Michigan Basketball: How Lack of Size Dooms Wolverines Against Elite Teams

Mike SingerFeatured ColumnistFebruary 13, 2013

Michigan lacks substantial depth in the post.
Michigan lacks substantial depth in the post.Mike Carter-USA TODAY Sports

The Wolverines have problems. Not the type of problems that can be cured by rest, or coaching or practice, but the type of problems that you can’t teach. 

They don’t have size. And in basketball, that’s a massive problem. 

The Spartans, who crushed the Wolverines 75-52 on Tuesday night, fed Derrick Nix in the post like it was Taco Tuesday. Nix (6’9’’) abused Michigan’s frontcourt with a surprisingly deft touch around the rim, scoring 14 points on 6-of-9 shooting.  

And the Wolverines didn’t have an answer. Regular starter Jordan Morgan came into the game hampered by an ankle injury and was relegated to nine minutes and two rebounds. 

Even when healthy though, Morgan is undersized at 6’8’’ and isn’t particularly mobile on defense. His 5.8 points per game aren’t scaring anybody, either.  

6'10" forward Mitch McGary, fresh off his second career Big Ten Player of the Week honors, earned his first career start, and it showed. McGary had been on a tear with three straight games of at least 10 points and six rebounds. Tuesday he finished with four and four and frankly, he looked overwhelmed by the spotlight.  

Following the game, Coach Beilein discussed his team's issues inside (at the :13 second mark).   

The Wolverines can’t sustain a deep tournament run against teams like Duke, Miami and Gonzaga because, using the blueprint that the Spartans laid, those teams would dismantle Michigan’s interior. In fact, most teams would try to exploit the Wolverines in the paint, given their rangy defenders on the outside.  

On offense, the Wolverines are predominantly a jump-shooting team. That could be risky come tournament time when even Michigan's best shooters could get rattled, leaving it without any scoring options. 


Lack of Balance

The deeper problem with the Wolverines is that they’ve been able to conceal their frontcourt depth issues with outstanding outside shooting. When Nik Stauskas, Tim Hardaway Jr. and Trey Burke are connecting from the perimeter, why feed the ball into the post where the Wolverines have been less efficient? 

The Wolverines earn just under a third of their points from beyond the arc, the third-highest ratio in the Big Ten, according to KenPom.com. They also score just 14.2 percent of their points from the free-throw line, the lowest percentage in the country. It couldn’t be more obvious where the Wolverines are susceptible. 

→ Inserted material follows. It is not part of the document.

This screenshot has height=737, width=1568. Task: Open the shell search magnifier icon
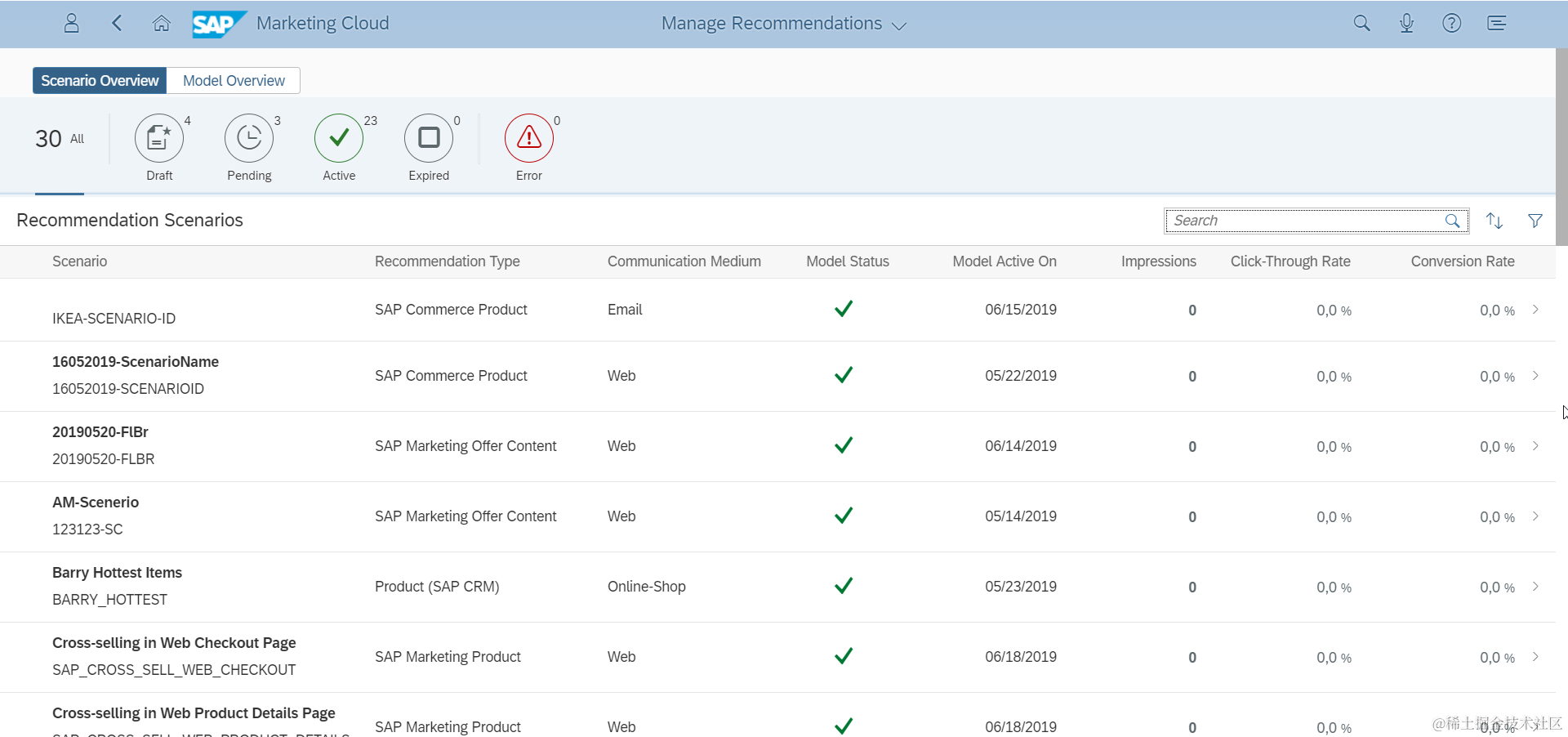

Watch as the Spartans' defense completely took the Wolverines out of their offense by extending their defense to the perimeter, knowing Michigan couldn't beat them in the post. 

The problem is in the last two games, both losses, their outside shooting has been off and they haven’t had a consistent interior threat to rely on. Michigan has shot just 11-of-37 from the three-point line (29 percent), a stark contrast to the 40 percent they’d been knocking down throughout the season.

Compare Michigan to the other top teams in the Big Ten; Indiana and, obviously, the Spartans. Both of those teams consistently seek paint touches, which forces the defense to collapse, thus opening up the outside shot.

Both those teams funnel their offense through the post, which Michigan struggles to do.  


Team Rebounding

Michigan doesn’t have the horses inside. We’ve covered that. But when faced with a lack of size, the onus is on the rest of the team to follow shots, crash the glass and limit second-chance opportunities. 

That falls on players like Glenn Robinson III, who has been noticeably absent the past four games, Hardaway Jr. and yes, even Burke. 

In the losses to Ohio State and Michigan State, the opponents' guards tallied the most amount of rebounds in each game. When the Wolverines faced the Buckeyes, Lenzelle Smith Jr. finished with 10 boards, significantly more than any of Ohio State’s big men. Against the Spartans, guards Denzel Valentine and Keith Appling combined for 16 rebounds. 

In the loss to Wisconsin on Saturday, the Badger guards finished with seven rebounds, the same combined total for Hardaway Jr. and Robinson III.

As least Hardaway Jr. knows where the Wolverines need to improve.  

There are a number of things to consider when dissecting the Wolverines’ profile, including the fact that they are coming off of the most grueling four-game stretch any team has had to face this season (at Indiana, vs. Ohio State, at Wisconsin, at Michigan State). It’s also important to consider the freshman wall, which is likely a factor in the struggles of Stauskas and Robinson III. 

Coach Beilein is correct to get McGary into the starting lineup, both because he’s a capable jump shooter who’s got good hands around the rim, but also because he’s fresh. Beilein is adjusting because he knows the Wolverines are vulnerable. 

And thanks to the Spartans, so does everyone else.